A Comprehensive Review on Neuroendocrine Neoplasms: Presentation, Pathophysiology and Management

Qamar Sultana, Jill Kar, Amogh Verma, Shreya Sanghvi, Nirja Kaka, Neil Patel, Yashendra Sethi, Hitesh Chopra, Mohammad Amjad Kamal, Nigel H. Greig
  • General Medicine

Neuroendocrine neoplasms (NENs) are a group of heterogeneous tumors with neuroendocrine differentiation that can arise from any organ. They account for 2% of all malignancies in the United States. A significant proportion of NEN patients experience endocrine imbalances consequent to increased amine or peptide hormone secretion, impacting their quality of life and prognosis. Over the last decade, pathologic categorization, diagnostic techniques and therapeutic choices for NENs—both well-differentiated neuroendocrine tumors (NETs) and poorly differentiated neuroendocrine carcinomas (NECs)—have appreciably evolved.

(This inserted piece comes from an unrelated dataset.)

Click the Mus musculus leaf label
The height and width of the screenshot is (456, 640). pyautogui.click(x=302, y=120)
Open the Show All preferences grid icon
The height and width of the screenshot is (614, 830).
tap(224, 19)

Diagnosis of NEN mostly follows a suspicion from clinical features or incidental imaging findings. Hormonal or non-hormonal biomarkers (like serum serotonin, urine 5-HIAA, gastrin and VIP) and histology of a suspected NEN is, therefore, critical for both confirmation of the diagnosis and classification as an NET or NEC. Therapy for NENs has progressed recently based on a better molecular understanding, including the involvement of mTOR, VEGF and peptide receptor radionuclide therapy (PRRT), which add to the growing evidence supporting the possibility of treatment beyond complete resection. As the incidence of NENs is on the rise in the United States and several other countries, physicians are more likely to see these cases, and their better understanding may support earlier diagnosis and tailoring treatment to the patient. We have compiled clinically significant evidence for NENs, including relevant changes to clinical practice that have greatly updated our diagnostic and therapeutic approach for NEN patients.